* INSTRUCTION 1:
Reproduce verbatim the part of the listing that begins at the line containing "This screenshot has height=804, width=1200." and ends after the line containing "Click the Logout".

* PROVIDED TEXT:
☆ ☆ ☆
In recent years, the research on the detection of malicious PDF documents based on artificial intelligence has made great progress. The main method is to obtain PDF documents metadata, structural features, JavaScript codes and behavioural characteristics through the parser, and use machine learning or deep learning algorithms for detection. Among the existing malicious PDF documents detection methods, the detection models based on byte features have low accuracy, and the detection models based on JavaScript features are not comprehensive enough. Although the accuracy of the detection models based on structural features and metadata have been high, the detection models have low robustness⁴ and insufficient detection capabilities for unknown malicious PDF documents⁵.

This paper proposes a detection technology for malicious PDF documents containing JavaScript based on benign samples. This technology uses benign PDF documents as training samples, uses one-class SVM machine learning algorithm to establish a decision model. The main contributions are as follows:

• The detection model has strong generalization ability, and the detection rate of newly discovered malicious PDF documents reaches 96.91%.
☆ ☆ ☆
* GIVEN DATA:
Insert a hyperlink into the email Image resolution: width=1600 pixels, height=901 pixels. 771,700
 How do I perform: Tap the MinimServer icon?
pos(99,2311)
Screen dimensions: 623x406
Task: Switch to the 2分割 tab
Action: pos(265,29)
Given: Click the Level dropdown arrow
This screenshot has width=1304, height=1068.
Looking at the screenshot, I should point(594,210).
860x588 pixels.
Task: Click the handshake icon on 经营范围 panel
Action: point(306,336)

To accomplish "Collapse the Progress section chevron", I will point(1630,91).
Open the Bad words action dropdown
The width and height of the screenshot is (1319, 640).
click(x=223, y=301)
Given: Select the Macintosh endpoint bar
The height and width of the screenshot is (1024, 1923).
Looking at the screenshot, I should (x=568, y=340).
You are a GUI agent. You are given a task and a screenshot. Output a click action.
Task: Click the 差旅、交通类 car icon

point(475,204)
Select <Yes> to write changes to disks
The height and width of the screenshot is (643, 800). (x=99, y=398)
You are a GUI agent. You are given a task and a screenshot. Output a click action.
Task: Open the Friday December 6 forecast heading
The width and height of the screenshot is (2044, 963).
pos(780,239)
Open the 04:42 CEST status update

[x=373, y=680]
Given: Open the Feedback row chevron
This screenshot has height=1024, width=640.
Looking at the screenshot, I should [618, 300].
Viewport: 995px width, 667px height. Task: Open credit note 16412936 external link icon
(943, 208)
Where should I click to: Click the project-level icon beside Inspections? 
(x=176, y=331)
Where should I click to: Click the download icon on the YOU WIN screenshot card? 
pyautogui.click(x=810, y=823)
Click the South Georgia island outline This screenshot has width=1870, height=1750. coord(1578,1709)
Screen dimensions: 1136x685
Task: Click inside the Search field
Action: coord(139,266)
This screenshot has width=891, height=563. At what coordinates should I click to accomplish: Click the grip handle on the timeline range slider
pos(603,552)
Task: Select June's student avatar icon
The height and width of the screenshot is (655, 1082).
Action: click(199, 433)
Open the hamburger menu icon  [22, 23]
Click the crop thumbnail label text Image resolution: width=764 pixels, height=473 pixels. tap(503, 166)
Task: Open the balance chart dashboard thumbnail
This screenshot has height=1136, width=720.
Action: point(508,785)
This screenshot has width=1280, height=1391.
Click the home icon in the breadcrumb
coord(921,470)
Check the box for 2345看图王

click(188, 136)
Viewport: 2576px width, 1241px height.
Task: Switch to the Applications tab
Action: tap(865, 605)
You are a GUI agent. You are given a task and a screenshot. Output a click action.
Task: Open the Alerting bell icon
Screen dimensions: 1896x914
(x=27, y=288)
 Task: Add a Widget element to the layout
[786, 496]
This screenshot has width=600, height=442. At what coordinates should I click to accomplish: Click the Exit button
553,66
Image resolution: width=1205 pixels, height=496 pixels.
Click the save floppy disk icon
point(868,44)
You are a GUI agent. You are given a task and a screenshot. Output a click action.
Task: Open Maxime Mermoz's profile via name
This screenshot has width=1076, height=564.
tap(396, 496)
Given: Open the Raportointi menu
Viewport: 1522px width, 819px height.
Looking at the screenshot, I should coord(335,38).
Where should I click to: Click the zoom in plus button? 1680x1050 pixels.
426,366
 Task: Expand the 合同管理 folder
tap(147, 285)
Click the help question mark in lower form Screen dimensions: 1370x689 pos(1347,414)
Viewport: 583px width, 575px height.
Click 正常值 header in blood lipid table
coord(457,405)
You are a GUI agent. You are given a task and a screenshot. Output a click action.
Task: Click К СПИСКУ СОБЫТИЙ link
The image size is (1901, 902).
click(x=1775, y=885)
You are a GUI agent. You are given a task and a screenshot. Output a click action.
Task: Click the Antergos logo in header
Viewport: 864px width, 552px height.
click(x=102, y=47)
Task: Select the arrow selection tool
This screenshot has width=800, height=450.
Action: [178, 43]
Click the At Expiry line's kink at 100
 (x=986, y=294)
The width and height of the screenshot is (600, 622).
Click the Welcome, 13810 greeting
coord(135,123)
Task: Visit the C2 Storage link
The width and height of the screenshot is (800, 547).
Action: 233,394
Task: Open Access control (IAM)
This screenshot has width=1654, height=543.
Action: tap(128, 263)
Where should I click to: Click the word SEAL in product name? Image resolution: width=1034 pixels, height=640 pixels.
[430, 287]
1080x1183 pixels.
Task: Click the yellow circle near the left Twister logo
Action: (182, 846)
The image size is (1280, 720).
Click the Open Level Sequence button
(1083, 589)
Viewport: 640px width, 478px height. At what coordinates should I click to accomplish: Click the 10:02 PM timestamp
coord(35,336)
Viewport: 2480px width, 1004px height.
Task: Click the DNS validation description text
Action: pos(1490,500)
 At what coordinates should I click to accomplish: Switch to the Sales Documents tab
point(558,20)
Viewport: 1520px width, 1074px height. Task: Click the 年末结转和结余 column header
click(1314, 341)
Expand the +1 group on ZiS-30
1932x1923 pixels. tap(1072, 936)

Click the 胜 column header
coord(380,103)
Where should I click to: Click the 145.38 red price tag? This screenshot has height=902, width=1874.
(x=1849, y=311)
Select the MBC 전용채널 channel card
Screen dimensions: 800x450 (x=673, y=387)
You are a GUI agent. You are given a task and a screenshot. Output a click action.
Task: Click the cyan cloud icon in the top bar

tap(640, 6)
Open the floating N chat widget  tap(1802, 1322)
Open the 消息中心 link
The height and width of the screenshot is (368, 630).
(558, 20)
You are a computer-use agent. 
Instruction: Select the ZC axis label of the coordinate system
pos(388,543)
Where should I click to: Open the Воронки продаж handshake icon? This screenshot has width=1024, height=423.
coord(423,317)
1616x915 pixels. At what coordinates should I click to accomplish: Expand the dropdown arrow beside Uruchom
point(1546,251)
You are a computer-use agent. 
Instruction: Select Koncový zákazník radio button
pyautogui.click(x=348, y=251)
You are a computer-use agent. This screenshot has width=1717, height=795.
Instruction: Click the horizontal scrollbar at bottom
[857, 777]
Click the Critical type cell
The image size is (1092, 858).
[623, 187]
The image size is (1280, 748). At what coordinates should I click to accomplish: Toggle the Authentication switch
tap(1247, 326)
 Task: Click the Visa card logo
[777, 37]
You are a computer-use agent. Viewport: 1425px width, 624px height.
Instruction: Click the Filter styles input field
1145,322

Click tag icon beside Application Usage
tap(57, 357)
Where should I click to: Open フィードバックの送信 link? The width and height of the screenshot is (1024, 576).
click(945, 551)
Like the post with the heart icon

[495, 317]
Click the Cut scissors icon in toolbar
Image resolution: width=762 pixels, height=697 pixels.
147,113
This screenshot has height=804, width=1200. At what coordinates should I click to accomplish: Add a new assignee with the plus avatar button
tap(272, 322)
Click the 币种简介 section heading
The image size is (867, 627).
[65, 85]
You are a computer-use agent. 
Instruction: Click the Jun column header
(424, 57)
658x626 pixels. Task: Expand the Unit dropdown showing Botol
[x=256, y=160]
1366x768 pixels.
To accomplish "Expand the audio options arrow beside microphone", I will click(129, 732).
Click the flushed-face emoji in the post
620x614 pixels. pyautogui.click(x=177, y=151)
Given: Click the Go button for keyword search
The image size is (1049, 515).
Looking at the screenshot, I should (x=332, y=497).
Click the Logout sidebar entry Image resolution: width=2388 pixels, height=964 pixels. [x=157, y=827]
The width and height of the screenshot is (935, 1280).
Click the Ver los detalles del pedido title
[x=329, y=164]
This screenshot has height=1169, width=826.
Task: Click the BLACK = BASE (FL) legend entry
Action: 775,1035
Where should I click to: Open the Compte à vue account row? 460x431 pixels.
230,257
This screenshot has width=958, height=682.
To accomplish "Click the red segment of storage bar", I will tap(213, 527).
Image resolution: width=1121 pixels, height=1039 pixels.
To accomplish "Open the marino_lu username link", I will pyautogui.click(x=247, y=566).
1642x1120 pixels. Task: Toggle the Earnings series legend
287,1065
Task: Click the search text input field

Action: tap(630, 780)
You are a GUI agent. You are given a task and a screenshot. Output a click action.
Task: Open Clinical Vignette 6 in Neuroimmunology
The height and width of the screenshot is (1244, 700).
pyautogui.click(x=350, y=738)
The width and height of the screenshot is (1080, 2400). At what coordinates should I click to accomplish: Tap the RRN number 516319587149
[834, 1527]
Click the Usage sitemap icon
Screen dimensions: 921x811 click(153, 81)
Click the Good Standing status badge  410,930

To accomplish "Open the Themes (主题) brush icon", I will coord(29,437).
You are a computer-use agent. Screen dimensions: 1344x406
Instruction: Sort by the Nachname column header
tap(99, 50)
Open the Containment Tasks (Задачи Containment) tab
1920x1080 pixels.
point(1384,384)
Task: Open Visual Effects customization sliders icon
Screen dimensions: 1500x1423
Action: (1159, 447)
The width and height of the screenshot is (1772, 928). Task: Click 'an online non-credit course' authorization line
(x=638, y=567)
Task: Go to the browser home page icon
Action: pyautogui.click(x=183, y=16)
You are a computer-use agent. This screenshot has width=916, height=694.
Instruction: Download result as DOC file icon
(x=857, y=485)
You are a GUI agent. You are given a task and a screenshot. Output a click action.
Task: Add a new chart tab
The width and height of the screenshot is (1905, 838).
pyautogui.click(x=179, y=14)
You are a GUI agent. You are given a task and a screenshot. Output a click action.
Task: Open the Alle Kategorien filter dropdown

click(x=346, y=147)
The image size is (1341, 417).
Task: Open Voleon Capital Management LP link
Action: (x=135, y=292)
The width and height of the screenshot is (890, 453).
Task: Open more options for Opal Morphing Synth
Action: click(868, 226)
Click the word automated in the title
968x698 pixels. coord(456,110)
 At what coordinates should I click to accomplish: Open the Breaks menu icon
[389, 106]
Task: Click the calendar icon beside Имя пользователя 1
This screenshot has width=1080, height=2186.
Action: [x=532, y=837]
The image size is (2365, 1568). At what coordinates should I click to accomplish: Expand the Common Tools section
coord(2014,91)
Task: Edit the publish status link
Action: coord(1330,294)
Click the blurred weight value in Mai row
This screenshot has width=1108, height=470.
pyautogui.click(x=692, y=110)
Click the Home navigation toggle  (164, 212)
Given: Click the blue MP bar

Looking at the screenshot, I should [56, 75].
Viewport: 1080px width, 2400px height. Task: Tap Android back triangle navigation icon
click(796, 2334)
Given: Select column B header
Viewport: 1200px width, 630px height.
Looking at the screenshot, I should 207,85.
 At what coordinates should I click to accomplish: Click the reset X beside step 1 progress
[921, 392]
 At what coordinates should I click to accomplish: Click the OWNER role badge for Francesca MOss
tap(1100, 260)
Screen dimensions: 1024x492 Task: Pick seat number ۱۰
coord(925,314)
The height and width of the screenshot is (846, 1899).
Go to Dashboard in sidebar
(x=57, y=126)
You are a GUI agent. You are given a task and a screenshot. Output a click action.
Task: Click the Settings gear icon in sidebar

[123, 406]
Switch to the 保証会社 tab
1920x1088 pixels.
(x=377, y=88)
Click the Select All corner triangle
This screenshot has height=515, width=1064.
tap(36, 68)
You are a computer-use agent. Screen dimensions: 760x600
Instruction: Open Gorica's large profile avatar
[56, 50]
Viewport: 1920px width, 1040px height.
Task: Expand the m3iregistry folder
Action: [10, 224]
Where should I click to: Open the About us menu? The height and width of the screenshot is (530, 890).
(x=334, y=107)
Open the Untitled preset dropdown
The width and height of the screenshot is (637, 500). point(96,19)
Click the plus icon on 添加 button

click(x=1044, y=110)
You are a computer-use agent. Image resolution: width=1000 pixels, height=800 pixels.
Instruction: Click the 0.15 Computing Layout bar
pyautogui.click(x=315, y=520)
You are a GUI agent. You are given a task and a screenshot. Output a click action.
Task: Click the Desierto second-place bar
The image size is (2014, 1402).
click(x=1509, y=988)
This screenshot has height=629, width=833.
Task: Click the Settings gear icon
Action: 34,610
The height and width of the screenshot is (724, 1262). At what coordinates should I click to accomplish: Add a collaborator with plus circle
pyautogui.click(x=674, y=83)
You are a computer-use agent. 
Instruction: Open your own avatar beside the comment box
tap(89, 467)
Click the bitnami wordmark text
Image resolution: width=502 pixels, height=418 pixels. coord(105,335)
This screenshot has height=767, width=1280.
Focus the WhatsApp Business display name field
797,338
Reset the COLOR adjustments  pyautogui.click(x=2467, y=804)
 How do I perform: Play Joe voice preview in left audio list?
☆ ☆ ☆
* INSTRUCTION 2:
Proceed with the text on detecting malicious PDF documents from the point where it stops.

* EXERCISE RESULT 1:
This screenshot has height=804, width=1200. At what coordinates should I click to accomplish: Add a new assignee with the plus avatar button
tap(272, 322)
Click the 币种简介 section heading
The image size is (867, 627).
[65, 85]
You are a computer-use agent. 
Instruction: Click the Jun column header
(424, 57)
658x626 pixels. Task: Expand the Unit dropdown showing Botol
[x=256, y=160]
1366x768 pixels.
To accomplish "Expand the audio options arrow beside microphone", I will click(129, 732).
Click the flushed-face emoji in the post
620x614 pixels. pyautogui.click(x=177, y=151)
Given: Click the Go button for keyword search
The image size is (1049, 515).
Looking at the screenshot, I should (x=332, y=497).
Click the Logout sidebar entry Image resolution: width=2388 pixels, height=964 pixels. [x=157, y=827]

* EXERCISE RESULT 2:
• By using semantic-level features of JavaScript code, the interpretability of the detection model is improved.
• The detection model uses JavaScript keywords and usage methods frequently used in malicious PDF documents as components of features, making feature selection more targeted and improving robustness.

2. BACKGROUND

PDF documents support JavaScript codes execution, which provides conditions for attackers to use programming languages to implement flexible and diverse attacks. Its complex structure provides convenience for effective concealment of malicious code.

2.1

JavaScript codes in pdf document

Since PDF 1.3, in order to enrich the functions, PDF documents introduced JavaScript codes for interactive form, digital signatures, and display of 3D objects. The JavaScript codes can exist directly in the object, or it can be stored in the stream after being encoded, or it can be stored in an external file. The JavaScript interpreter integrated in the PDF reader can compile and execute JavaScript codes. The JavaScript codes in the PDF document can be executed automatically when it is opened, or it can be executed dynamically.

2.2

Attack method based on JavaScript code

There are three main attack methods for malicious PDF documents: JavaScript code-based attacks, embedded file-based attacks, and form submission attacks. Among them, JavaScript code-based attacks are the main method.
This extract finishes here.